ABOUT THIS TASK:
Please repeat exactly the lines from the one containing "This screenshot has width=640, height=480." through the last line of the records, both included, and nothing else, leaving out any pictures.

RECORDS SHOWN START

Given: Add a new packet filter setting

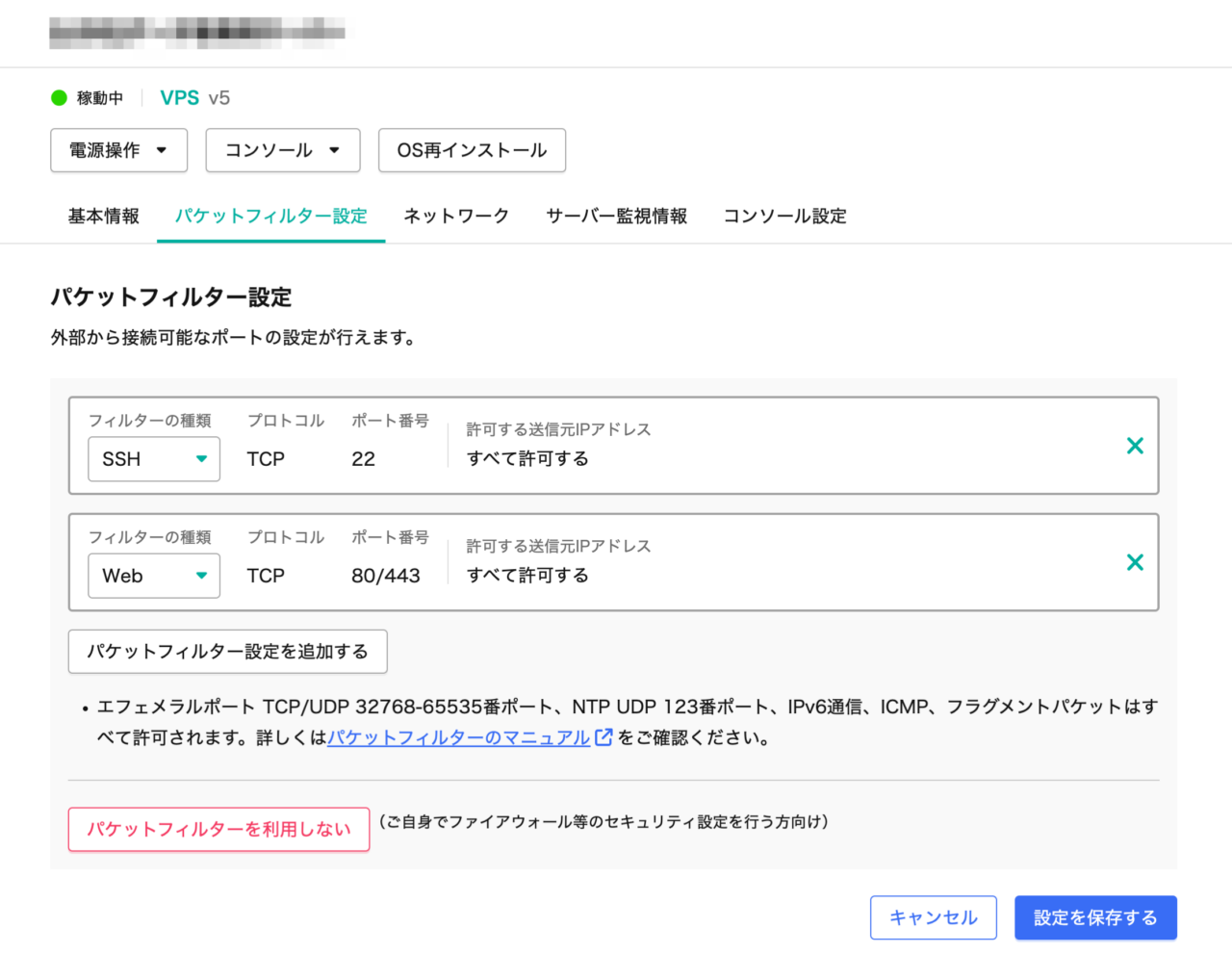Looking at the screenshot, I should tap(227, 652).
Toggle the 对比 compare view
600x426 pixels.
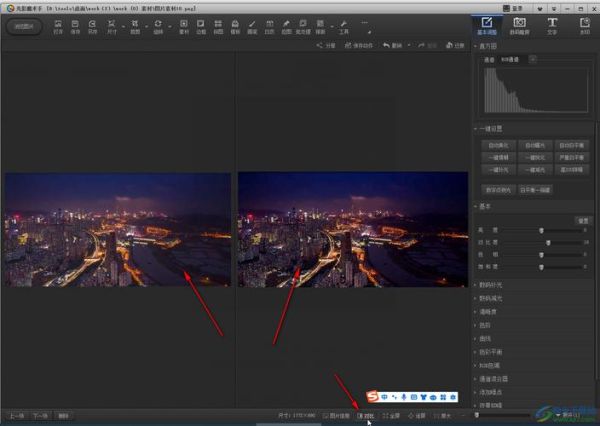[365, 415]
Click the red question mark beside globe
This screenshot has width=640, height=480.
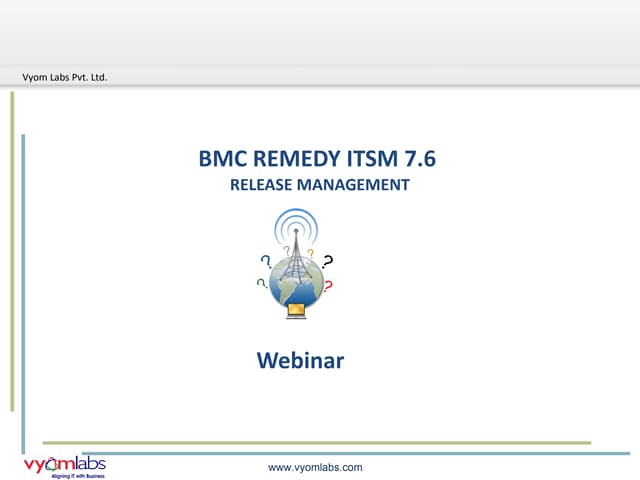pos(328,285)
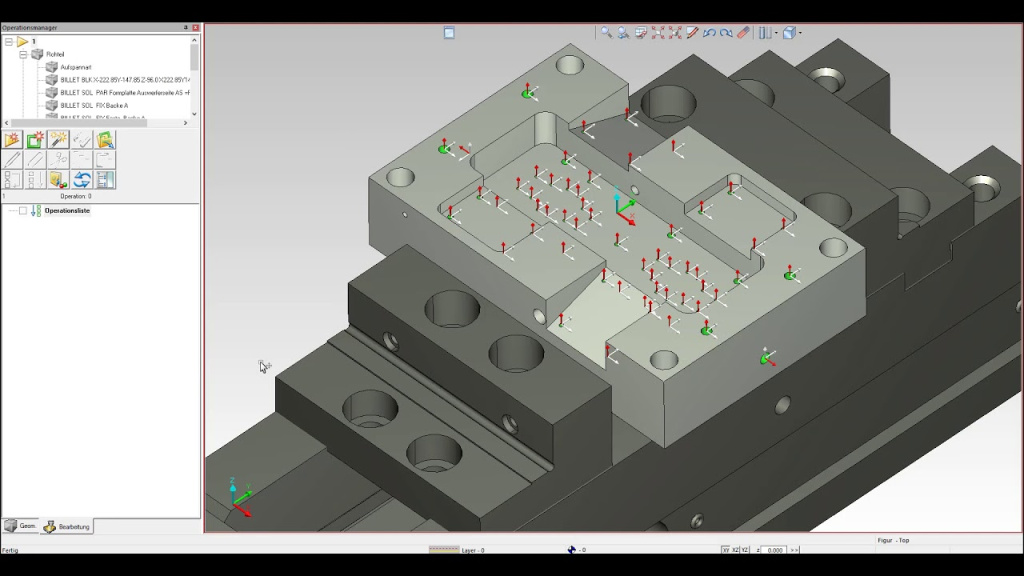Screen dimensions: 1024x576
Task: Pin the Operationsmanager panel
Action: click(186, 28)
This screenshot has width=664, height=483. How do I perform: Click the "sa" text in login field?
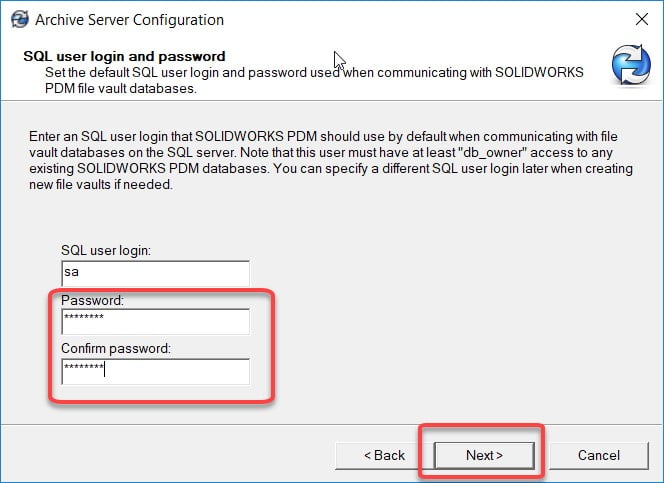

RECORDS SHOWN END

ANSWER BOX:
This screenshot has width=640, height=480.
pos(328,285)
Screen dimensions: 1024x576
Task: Pin the Operationsmanager panel
Action: click(186, 28)
This screenshot has width=664, height=483. How do I perform: Click the "sa" text in login field?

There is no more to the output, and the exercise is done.